• _Try it_: Counting task for the entries below: give the number of lines that contain the word "computer", with no other text.

• _Dataset entries_:
────────────────────
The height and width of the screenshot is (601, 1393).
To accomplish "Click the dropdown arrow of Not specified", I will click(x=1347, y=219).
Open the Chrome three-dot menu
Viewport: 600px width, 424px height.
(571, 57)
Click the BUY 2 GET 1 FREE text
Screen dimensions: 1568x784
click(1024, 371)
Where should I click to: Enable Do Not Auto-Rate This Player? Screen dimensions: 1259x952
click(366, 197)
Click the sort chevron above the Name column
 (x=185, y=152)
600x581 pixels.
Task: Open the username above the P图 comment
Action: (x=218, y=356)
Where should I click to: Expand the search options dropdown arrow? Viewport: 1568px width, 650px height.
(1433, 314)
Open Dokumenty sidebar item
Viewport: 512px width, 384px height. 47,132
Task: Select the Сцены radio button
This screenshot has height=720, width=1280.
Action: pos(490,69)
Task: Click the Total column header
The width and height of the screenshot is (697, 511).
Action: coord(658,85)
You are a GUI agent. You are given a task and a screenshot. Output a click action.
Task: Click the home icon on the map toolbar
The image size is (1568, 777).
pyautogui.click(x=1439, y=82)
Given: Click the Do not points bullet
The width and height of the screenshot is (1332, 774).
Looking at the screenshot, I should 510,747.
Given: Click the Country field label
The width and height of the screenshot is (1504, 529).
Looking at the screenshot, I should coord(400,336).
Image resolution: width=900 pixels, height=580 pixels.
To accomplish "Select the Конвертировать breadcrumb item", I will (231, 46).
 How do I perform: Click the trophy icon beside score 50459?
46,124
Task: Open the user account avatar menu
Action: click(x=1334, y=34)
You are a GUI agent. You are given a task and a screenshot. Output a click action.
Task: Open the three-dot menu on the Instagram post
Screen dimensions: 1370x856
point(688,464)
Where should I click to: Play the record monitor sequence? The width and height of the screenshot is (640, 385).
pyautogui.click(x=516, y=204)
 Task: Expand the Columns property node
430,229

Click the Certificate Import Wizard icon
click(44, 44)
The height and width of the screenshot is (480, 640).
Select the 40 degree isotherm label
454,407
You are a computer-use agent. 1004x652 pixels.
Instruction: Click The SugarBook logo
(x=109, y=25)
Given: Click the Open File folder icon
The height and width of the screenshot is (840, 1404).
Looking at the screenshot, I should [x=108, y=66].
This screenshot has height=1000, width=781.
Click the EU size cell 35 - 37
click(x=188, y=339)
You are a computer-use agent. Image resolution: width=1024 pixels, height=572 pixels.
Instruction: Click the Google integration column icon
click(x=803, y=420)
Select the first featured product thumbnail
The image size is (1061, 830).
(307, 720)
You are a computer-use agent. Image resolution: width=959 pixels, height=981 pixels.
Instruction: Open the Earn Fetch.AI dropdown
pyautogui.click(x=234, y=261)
────────────────────
• _Output below_: 3